┌────────
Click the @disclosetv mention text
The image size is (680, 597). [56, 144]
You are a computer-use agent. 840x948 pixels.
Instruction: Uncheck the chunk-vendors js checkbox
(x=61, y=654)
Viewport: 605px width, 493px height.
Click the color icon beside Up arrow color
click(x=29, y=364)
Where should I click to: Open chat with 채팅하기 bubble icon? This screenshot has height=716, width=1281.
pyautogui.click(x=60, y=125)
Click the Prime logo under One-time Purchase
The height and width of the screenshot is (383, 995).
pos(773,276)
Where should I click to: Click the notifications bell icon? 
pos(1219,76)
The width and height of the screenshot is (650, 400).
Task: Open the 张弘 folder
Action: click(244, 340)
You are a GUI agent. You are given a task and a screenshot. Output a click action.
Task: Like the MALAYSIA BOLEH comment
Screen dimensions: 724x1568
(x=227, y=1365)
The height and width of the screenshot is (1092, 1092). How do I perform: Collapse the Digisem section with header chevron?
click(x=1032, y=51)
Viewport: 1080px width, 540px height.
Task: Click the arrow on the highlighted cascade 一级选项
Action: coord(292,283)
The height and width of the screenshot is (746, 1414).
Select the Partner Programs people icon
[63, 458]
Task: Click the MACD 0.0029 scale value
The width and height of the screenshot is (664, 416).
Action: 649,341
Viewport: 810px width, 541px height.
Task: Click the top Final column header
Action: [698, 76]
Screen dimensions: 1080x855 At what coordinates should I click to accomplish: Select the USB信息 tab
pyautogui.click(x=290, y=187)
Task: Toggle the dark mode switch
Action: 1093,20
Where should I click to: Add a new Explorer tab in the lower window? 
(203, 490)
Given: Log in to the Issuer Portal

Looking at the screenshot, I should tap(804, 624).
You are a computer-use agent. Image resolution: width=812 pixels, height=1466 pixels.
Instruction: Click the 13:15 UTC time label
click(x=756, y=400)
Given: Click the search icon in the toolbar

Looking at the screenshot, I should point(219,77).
└────────
Exercise description:
Read each line of the material, and wherever the word "computer" turns up, copy that line.

Written response:
You are a computer-use agent. 840x948 pixels.
You are a computer-use agent. Image resolution: width=812 pixels, height=1466 pixels.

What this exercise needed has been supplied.